建造作業に参加していた戦術機のと比較を見ると、およそ20倍ほどの縮尺であろうか。
その大きさは、横倒しにすれば空母エンタープライズと同じ320メートルの大きさだった。
映写機が回る中、しばらくの間沈黙が続いた。
ホワイトハウスの老主人は、つぶやき、眼をほそめる。
「ほう、たいしたものだね。素晴らしい設備だ」
「お褒めにあずかり、光栄にございます」
NASA局長は、最敬礼の姿勢を取った。
そして居住まいをただした後、画面に映る巨大戦艦の説明を始めた。
「これはバーナード星系に行くためのロケットです」
バーナード星系とは、地球から6光年以上離れたへびつかい座にある惑星群の事である。
天体観測から、人類が居住可能な惑星が存在するとされている場所である。
「博士はバーナード星系こそ人類安住の地と思っていたのです。
第4のローマ帝国を、新時代のギリシャ共和制を作り上げるのもバーナード星系でならばと!」
男の驚くべき発言に、周囲も動揺していた。
6光年も先の、バーナード星系に移住する計画などというのは夢想だにしなかったからだ。

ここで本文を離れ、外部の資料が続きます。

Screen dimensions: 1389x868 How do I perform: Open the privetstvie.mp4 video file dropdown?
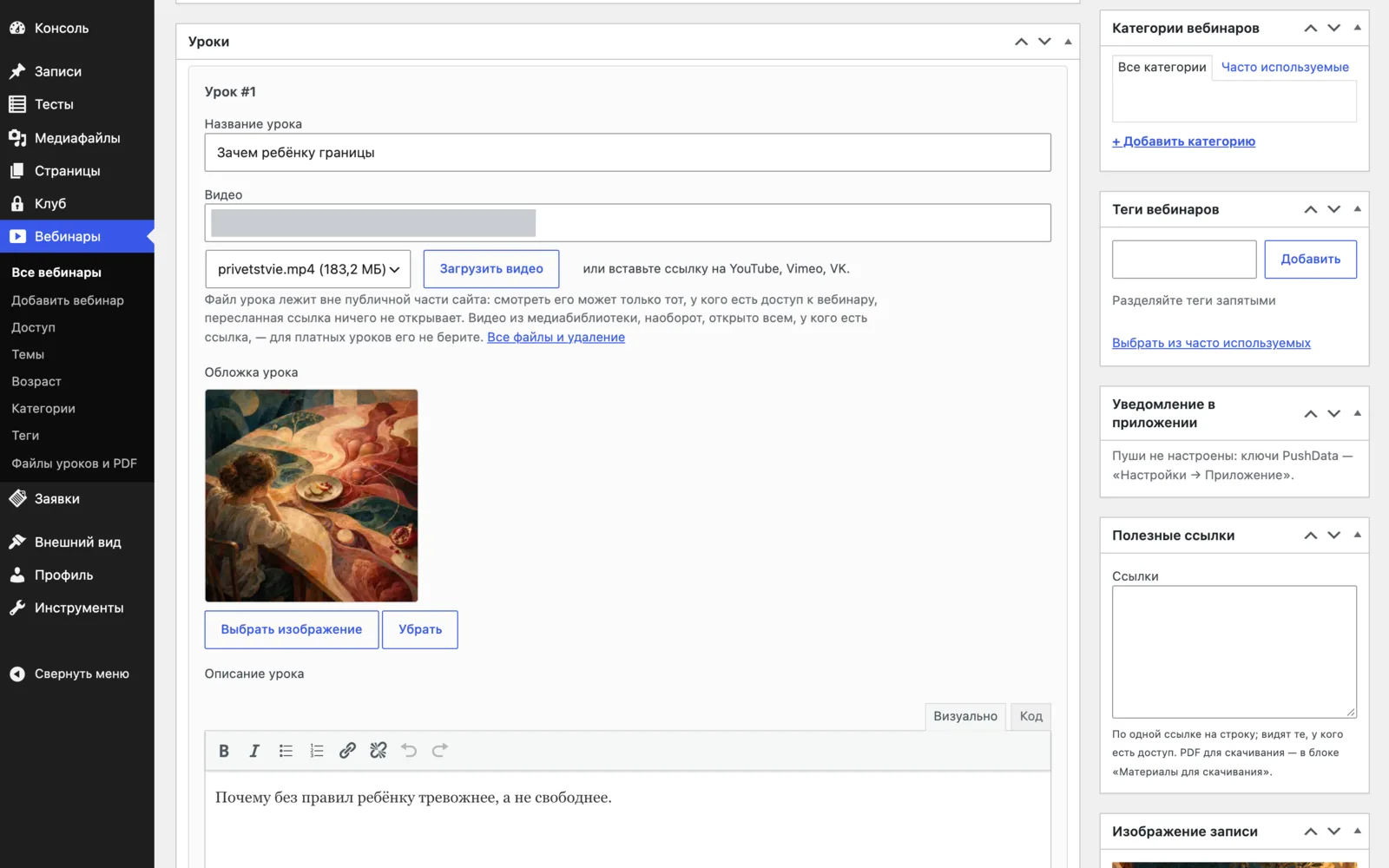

「15年かけて完璧につくった核パルスエンジンの宇宙船、このダイダロス10号。
合成ケロシン燃料や全固形燃料ロケットなどの、今までのガラクタとは、違うのです」
「そうだったのか」
大統領は、ただ驚きあきれる。
それに対して、閣僚たちの反応は、様々だった。
「予想以上だ」
「素晴らしい。
私たちにもこんな手札が残っていたとは……」
その話を黙って聞いていた副大統領は、同時に何か考えている風だった。